• [The task]
Nothing but the lines from the one that contains "Image resolution: width=1568 pixels, height=779" to the end of the records should be printed, both ends included, exactly as given.

(Records contained in a dataset)
-- -- --
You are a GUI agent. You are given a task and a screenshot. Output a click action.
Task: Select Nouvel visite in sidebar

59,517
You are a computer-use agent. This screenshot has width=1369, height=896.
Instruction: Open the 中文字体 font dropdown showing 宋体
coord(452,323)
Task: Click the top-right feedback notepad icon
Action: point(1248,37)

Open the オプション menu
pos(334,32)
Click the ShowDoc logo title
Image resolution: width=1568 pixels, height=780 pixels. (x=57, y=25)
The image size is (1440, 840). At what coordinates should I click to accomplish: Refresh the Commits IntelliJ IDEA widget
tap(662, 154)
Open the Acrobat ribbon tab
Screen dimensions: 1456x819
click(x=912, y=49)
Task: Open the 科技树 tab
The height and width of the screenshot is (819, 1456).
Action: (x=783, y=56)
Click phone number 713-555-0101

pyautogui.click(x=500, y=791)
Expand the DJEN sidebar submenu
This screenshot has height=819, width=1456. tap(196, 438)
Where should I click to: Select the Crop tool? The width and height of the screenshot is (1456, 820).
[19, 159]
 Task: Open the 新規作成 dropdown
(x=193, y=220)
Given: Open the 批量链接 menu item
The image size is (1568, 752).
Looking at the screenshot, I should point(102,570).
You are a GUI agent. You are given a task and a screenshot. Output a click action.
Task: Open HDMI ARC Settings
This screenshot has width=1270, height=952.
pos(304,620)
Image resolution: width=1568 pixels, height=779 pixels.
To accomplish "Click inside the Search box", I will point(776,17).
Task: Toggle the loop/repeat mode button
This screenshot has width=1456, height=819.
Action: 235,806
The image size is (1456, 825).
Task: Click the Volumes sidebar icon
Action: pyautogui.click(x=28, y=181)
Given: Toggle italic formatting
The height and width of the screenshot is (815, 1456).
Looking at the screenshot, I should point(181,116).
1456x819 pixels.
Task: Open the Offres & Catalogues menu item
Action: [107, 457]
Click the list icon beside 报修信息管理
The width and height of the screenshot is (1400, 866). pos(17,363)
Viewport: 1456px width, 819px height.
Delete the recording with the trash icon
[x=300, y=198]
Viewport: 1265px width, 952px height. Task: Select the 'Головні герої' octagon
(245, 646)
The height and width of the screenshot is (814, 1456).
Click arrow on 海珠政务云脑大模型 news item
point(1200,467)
-- -- --
• [Solution to this problem]
Image resolution: width=1568 pixels, height=779 pixels.
To accomplish "Click inside the Search box", I will point(776,17).
Task: Toggle the loop/repeat mode button
This screenshot has width=1456, height=819.
Action: 235,806
The image size is (1456, 825).
Task: Click the Volumes sidebar icon
Action: pyautogui.click(x=28, y=181)
Given: Toggle italic formatting
The height and width of the screenshot is (815, 1456).
Looking at the screenshot, I should point(181,116).
1456x819 pixels.
Task: Open the Offres & Catalogues menu item
Action: [107, 457]
Click the list icon beside 报修信息管理
The width and height of the screenshot is (1400, 866). pos(17,363)
Viewport: 1456px width, 819px height.
Delete the recording with the trash icon
[x=300, y=198]
Viewport: 1265px width, 952px height. Task: Select the 'Головні герої' octagon
(245, 646)
The height and width of the screenshot is (814, 1456).
Click arrow on 海珠政务云脑大模型 news item
point(1200,467)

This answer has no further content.